Are Postgres functions faster than queries? (a very simple benchmark)

December 18, 2022

Introduction

In my work with Postgres and other databases, I’ve often heard the statement “stored procedures (i.e., functions in Postgres) are faster than queries.”

To be precise, “stored procedure” refers to a Postgres function, defined using the create function command, and executed by passing a string like select * from some_function(...) from the client to the database server. “Query” refers to a standard SQL query (e.g., select * from some_table where id = 10), defined by the client, and executed by passing the literal query string from the client to the database server.

I’m willing to accept that a function is faster than a query if the function avoids passing intermediate results back to the client.

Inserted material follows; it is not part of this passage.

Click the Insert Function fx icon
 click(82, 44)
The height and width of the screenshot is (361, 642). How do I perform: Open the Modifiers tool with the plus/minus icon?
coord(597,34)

There’s an obvious cost to sending bytes over the network, so, all else equal, a function that keeps intermediate results in the database is going to execute faster than multiple queries that pass intermediate results to the client.

However, that’s not really what I’m after. I’m more interesting in answering this question:

Assuming the function and query are executing the same underlying statements and passing the same data back to the client, is the function faster than the query?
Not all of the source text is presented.